Today, I’ve had a decidedly more banal, and boring, experience of roving: I drove all around this spread-out rural center of civilization in the northeast—seemingly just to keep the car capable of more driving.  It was a day of logistics: dropping the boys at camp; driving to White River Junction with my sister to get her tire repaired for $13, which took all day; driving to drop off my sister at my dad’s office so that she could use his car; driving to the library for two hours of 1794 literary journals on microfilm; driving to pick up my boy; driving to CVS and the Hanover Food Co-op; driving back to the back roads of Norwich to drop off the cold food; driving to my dad’s office to pick up my sister; driving to the mechanic’s to pick up her car.  On the way out of there, my automatic transmission problem alert signal came on.  It’s an orange-lighted gear with an exclamation point in the center.  Whoa!  So, then we drove, in caravan, to another mechanic’s, who directed us to another, farther south along route 5 in Vermont.  This will probably cost me quite a bit more than $13.

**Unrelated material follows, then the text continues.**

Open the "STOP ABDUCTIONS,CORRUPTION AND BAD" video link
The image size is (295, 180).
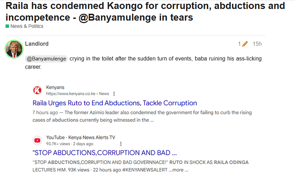[x=104, y=153]

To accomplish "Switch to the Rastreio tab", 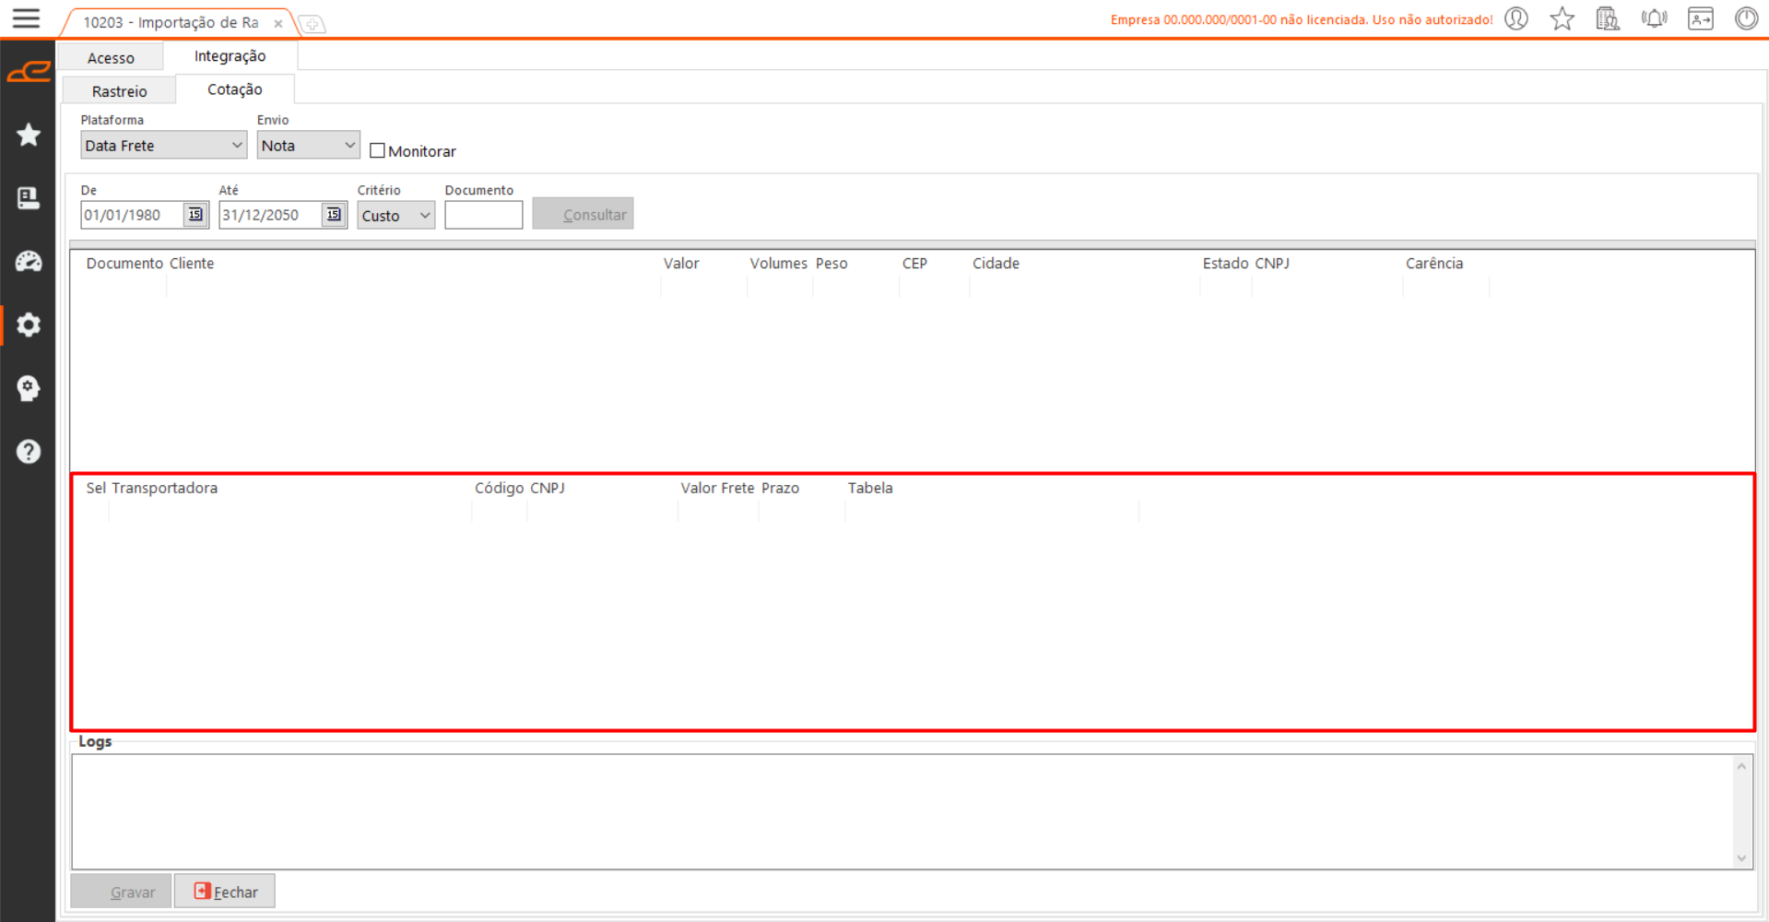I will (119, 91).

And then we drove back up route 5, which, happily, leads to Killdeer Farm Stand.  I dropped off my sister and the boys at the UPS warehouse to see the trucks (my nephew’s current obsession) and drove to Killdeer.  After a day of aggravation, this was bliss.

The vegetable baskets are more bountiful every day.  I wanted to make a pasta dish with a classic combination of vegetables.  I bought an eggplant, sweet green pepper, sweet onion, costata romanesca.  I looked at everything, admired everything, knew I’d be back tomorrow.

spring veg

I left, reluctantly, to do more driving.

For dinner we had farfalle with all of the above, and some sweet Italian sausage, flavored with fennel seeds, from Cloudland Farm, which we’d had in the freezer.  It was warm, green, springy, delicious.

Spring Pasta

Get the water boiling for pasta.  Meanwhile, break a half-pound of sweet Italian sausage into chunks, and slice half of a sweet onion, one or two Japanese eggplants (their skin is more tender), one sweet green pepper, and one costata romanesca.  Sauté the sausage until mid-rare and let drain in a bowl lined with paper towel.  Sauté the vegetables, beginning with the onion, followed by the eggplant, pepper, and eggplant.  Cook the pasta.  When the vegetables are lightly caramelized, spoon in a couple of big spoonfuls of pasta-cooking water, and cover for a minute or less.  Put the sausage back in the pan, and then combine pasta and vegetables in a big bowl or pot and toss with grated parmgiano  reggiano.  Serve with extra cheese at the table.